È deceduto nel pomeriggio dello scorso 17 febbraio il boss Antonio Cennamo detto O’ Malommo. Viveva a Gaeta dopo la scarcerazione decisa dal giudice a causa di un male incurabile.
Per anni, secondo la Direzione Distrettuale Antimafia di Napoli, Cennamo è stato il reggente di zona tra Crispano, Frattamaggiore e Frattaminore per conto di quello che era una volta il clan Moccia di Afragola. Finì in manette con l’accusa di associazione per delinquere aggravata dall’articolo 7, poi ottenne la scarcerazione a causa dei gravi motivi di salute.
La sua ultima “apparizione in pubblico” risale al giugno del 2006, quando, nel corso della festa dei gigli di Crispano, è salito sul giglio del tigrotto per parlare alla platea. In un silenzio tombale, il boss reggente del clan Cennamo, storicamente contiguo al clan Moccia, ha afferrato il microfono e ha esclamato queste parole: «Sono dispiaciuto e amareggiato per quanto è successo alla nostra festa, ci sono troppe malelingue e qualcuno che ci vuole male», poi l’orchestrina appollaiata sulla pedana superiore del Giglio dei Trigrotti, ha attaccato una assordante polka anni cinquanta, mentre il boss di Crispano aiutato dai quattro fedelissimi, è sceso dall’obelisco.
Antonio Cennamo, ha voluto lasciare il segno a quella che ha definito la «nostra festa», e anche lanciare un messaggio, forse per la mancata autorizzazione per il palco dei Tigrotti, decisa dalla commissione prefettizia, dopo lo scioglimento del consiglio comunale per infiltrazioni camorristiche.
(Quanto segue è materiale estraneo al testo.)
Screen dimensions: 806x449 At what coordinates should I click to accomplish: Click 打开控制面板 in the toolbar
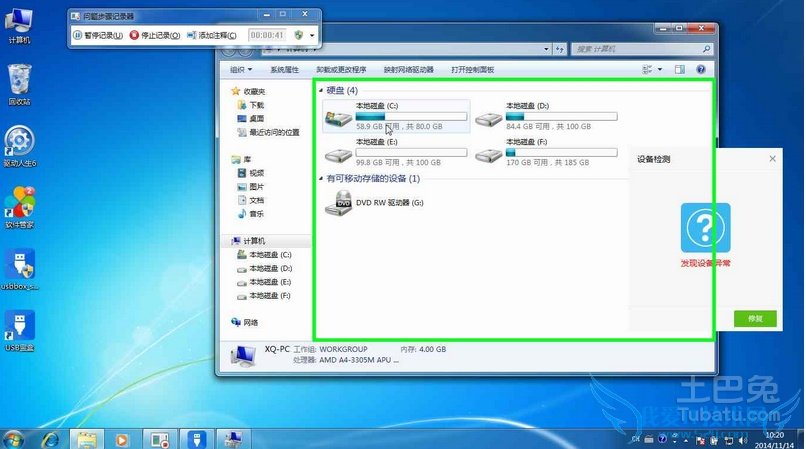[x=472, y=70]
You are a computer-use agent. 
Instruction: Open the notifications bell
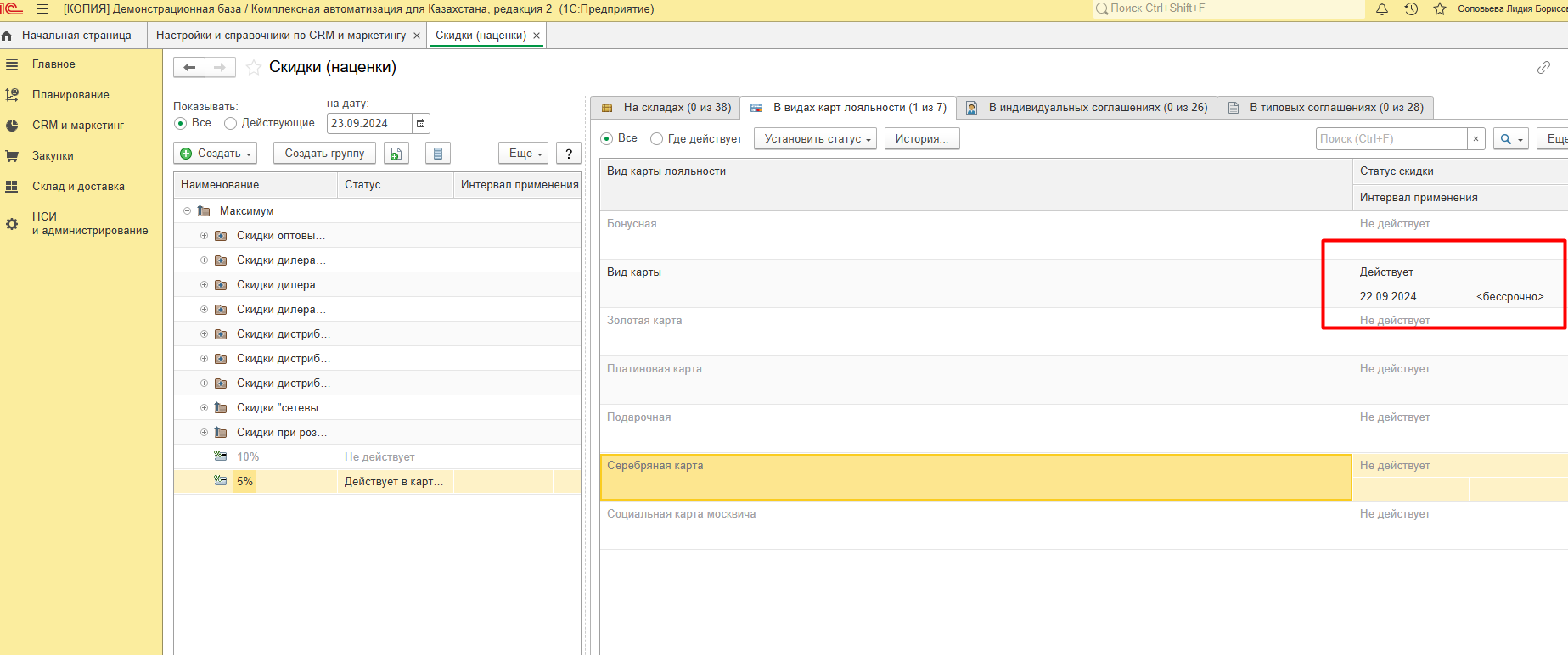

Il boss era uscito di casa, qualche minuto prima, e attorniato dai suoi si era infilato nella parte inziale del corteo, quella che precede di qualche metro il giglio dei Tigrotti, seguito da quello della paranza di Barra. Doveva esserci Cennamo per rispetto alla paranza dei Tigrotti, che in un manifesto del 7 giugno lo avevano pubblicamente invitato per i trenta anni della paranza, definendolo «capoparanza storico». Doveva esserci anche per ribadire il suo ruolo e il suo potere. Tutti a Crispano, specialmente gli amministratori della giunta del sindaco Carlo Esposito, sciolta per condizionamenti della criminalità, ricordano che nel giugno del 2004, durante i festeggiamenti per la Madonna del Buon Consiglio, i supporter di Antonio Cennamo, omaggiarono il boss con una gigantografia e una dedica, perché era in cella accusato di omicidio, per il quale è stato poi successivamente assolto. Nello stesso pomeriggio, al culmine della ballata del giglio eseguita sotto l’abitazione del boss, i carabinieri filmarono politici, religiosi e cittadini mentre si commuovevano alla lettura di una lettera di «Tanuccio ‘o malommo» spedita da Poggioreale. Quell’episodio di devozione, fu determinante per lo scioglimento, deciso nell’ottobre del 2005.